The organisations also called for more independent oversight of the audit system to ensure it was “credible”.
Data in the report indicated that 34.5% of slaughterhouses in the UK were “not broadly compliant” with standards, while 3.8% were a “cause for concern”, following carcase inspections. However, meat business representatives have said the current audit system and the data found as a result are flawed.
They added: “The meat industry is committed to improving hygiene standards, but we believe the publication of this data, before reform of the audit system is completed, is unfortunate, and that the information contained in the executive’s paper should be treated with considerable caution.”
This issue was echoed by Alan McNaughton, site director of Scottish meat business Portlethen, who, along with Roberts, was one of three industry guests on the board to help discuss the paper. He said the data was taken from carcases that were nowhere near the end of the line.

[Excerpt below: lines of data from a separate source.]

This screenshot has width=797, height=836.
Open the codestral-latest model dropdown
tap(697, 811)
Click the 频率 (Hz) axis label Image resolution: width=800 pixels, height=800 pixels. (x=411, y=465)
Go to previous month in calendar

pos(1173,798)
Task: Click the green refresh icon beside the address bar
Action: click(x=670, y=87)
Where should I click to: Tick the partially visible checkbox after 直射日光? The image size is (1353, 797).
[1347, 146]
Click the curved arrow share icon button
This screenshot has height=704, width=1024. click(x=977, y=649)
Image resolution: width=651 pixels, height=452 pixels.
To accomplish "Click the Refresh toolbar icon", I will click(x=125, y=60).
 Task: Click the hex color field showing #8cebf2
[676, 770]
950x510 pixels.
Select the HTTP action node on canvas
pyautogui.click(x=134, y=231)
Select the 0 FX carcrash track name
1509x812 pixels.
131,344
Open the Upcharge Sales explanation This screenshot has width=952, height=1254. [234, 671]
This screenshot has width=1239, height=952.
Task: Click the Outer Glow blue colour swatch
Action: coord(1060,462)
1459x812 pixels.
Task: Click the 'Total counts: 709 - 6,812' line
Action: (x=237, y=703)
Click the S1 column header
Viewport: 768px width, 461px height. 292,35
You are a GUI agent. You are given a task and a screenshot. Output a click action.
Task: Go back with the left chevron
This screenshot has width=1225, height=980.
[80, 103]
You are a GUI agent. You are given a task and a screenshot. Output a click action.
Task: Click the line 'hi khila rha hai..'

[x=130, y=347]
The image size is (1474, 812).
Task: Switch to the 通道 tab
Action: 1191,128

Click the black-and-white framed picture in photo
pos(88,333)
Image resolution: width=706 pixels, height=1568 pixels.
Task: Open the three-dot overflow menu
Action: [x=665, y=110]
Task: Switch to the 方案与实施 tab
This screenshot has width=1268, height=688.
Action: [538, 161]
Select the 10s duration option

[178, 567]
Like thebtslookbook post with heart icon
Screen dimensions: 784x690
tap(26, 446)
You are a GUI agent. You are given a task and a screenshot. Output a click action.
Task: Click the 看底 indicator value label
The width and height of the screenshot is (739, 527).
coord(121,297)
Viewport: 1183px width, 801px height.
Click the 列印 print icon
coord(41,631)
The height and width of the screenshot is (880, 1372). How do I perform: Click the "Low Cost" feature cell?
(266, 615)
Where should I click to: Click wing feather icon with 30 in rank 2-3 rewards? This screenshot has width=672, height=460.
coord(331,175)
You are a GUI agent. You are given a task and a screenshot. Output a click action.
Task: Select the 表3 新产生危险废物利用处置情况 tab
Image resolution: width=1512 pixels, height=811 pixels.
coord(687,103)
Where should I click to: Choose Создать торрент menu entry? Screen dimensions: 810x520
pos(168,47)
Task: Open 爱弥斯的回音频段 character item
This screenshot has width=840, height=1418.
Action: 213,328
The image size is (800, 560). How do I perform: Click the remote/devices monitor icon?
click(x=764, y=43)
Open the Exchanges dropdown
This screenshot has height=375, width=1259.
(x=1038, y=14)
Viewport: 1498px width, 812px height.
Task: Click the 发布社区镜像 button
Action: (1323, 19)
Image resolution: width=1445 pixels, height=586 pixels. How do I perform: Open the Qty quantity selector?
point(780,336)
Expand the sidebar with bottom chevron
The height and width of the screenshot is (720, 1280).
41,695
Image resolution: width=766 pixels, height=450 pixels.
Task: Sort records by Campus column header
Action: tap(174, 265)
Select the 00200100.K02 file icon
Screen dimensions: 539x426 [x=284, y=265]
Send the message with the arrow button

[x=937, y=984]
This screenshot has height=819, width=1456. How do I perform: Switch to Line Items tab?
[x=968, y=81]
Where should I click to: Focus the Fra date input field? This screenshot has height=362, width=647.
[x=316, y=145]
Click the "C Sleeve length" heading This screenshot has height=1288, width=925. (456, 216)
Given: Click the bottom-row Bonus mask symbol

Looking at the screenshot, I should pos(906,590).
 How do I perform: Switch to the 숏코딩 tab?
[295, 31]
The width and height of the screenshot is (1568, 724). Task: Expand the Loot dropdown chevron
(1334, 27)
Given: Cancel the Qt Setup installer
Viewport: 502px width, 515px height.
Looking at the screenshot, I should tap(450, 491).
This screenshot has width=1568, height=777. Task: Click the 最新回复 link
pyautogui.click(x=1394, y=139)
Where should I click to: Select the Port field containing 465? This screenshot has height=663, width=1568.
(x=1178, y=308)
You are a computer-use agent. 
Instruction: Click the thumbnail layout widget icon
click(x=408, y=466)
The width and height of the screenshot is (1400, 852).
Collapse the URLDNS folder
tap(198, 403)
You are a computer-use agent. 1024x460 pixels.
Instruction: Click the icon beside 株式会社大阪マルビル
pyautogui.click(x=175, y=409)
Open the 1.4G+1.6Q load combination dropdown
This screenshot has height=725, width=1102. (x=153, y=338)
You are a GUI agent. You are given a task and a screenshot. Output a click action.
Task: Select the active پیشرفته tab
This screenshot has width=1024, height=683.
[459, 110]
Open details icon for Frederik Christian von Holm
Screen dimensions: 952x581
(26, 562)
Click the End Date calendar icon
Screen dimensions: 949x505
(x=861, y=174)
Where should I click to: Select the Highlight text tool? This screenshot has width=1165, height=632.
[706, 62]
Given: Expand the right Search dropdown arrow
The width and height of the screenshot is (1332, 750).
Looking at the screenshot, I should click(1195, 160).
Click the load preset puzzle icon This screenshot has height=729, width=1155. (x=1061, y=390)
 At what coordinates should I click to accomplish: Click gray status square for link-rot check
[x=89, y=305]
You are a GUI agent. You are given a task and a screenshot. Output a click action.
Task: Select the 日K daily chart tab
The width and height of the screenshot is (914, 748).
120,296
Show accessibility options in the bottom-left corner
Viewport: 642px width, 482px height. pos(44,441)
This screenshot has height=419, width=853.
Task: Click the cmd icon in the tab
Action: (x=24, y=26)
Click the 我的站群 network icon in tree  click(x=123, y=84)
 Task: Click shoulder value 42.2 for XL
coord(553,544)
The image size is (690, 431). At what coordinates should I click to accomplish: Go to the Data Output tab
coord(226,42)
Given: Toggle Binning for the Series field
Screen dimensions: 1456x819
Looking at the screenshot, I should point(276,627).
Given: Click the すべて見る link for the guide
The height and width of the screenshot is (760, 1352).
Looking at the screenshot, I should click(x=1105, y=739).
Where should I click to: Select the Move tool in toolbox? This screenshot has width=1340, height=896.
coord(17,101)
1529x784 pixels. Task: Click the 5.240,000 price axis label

“Meat is not hitting the consumer in this form,” he claimed. “This is a measure taken at a point on the slaughter line before the spinal cord is removed.”
Countering the claim, Rhodes said: “In terms of the contamination discussed in this paper – this is a final inspection; this is the last point in the process when it is effectively going to be released to the consumer. This is the point where the business says to us, ‘this is ready’.”
Meanwhile, Roberts said: “We do have some genuine concerns about the audit and the time it is taking to do it. There’s almost a tone here that compliance is optional – and it is not optional.”
He said the FSA needed to be more robust in its handling of those businesses that were not compliant, as it reflected poorly on the whole industry.
Process manager Steve Moore, on the other hand, had grievance with the way large retailers treated companies complying with the rules and the law. “The big retailers take for granted that we comply with the law,” he said, adding that those smaller businesses not in compliance did not feel the threat of losing a big customer.